Prompt:
I'd like an exact copy of every line from the start of the entries below through the line containing "726x560 pixels.", please.

Listed records:
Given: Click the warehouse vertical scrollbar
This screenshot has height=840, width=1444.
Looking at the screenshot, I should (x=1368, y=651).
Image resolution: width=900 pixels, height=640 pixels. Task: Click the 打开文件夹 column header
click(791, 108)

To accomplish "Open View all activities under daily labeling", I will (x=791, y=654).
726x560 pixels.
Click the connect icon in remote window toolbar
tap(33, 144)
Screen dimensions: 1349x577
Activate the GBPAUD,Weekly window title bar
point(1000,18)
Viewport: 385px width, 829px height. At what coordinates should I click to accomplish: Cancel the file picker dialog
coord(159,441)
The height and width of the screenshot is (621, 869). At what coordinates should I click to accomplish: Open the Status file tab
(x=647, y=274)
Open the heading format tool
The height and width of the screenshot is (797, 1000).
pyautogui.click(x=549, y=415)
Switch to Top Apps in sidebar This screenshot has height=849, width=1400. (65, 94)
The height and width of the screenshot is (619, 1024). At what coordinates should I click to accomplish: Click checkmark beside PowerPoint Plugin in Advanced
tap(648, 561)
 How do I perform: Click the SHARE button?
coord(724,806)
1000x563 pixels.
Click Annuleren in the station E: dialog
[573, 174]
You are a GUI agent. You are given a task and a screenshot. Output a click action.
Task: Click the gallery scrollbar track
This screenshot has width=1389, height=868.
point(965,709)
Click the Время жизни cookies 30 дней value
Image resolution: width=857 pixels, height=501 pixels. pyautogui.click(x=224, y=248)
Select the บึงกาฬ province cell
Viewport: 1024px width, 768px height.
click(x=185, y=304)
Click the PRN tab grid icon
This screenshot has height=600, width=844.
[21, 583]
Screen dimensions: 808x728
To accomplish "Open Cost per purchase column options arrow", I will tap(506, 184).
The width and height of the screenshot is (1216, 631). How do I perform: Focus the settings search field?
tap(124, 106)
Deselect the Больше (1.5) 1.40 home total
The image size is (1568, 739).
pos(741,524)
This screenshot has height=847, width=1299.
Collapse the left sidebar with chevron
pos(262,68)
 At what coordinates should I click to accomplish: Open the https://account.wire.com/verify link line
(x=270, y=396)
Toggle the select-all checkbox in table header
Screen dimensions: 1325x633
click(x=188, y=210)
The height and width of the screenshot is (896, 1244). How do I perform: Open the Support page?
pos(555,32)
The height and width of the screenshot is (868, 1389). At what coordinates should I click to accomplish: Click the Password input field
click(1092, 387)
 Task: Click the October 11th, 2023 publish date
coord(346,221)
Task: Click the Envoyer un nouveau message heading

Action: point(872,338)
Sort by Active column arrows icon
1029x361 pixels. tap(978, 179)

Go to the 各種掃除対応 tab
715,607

Answer space:
Given: Click the warehouse vertical scrollbar
This screenshot has height=840, width=1444.
Looking at the screenshot, I should (x=1368, y=651).
Image resolution: width=900 pixels, height=640 pixels. Task: Click the 打开文件夹 column header
click(791, 108)

To accomplish "Open View all activities under daily labeling", I will (x=791, y=654).
726x560 pixels.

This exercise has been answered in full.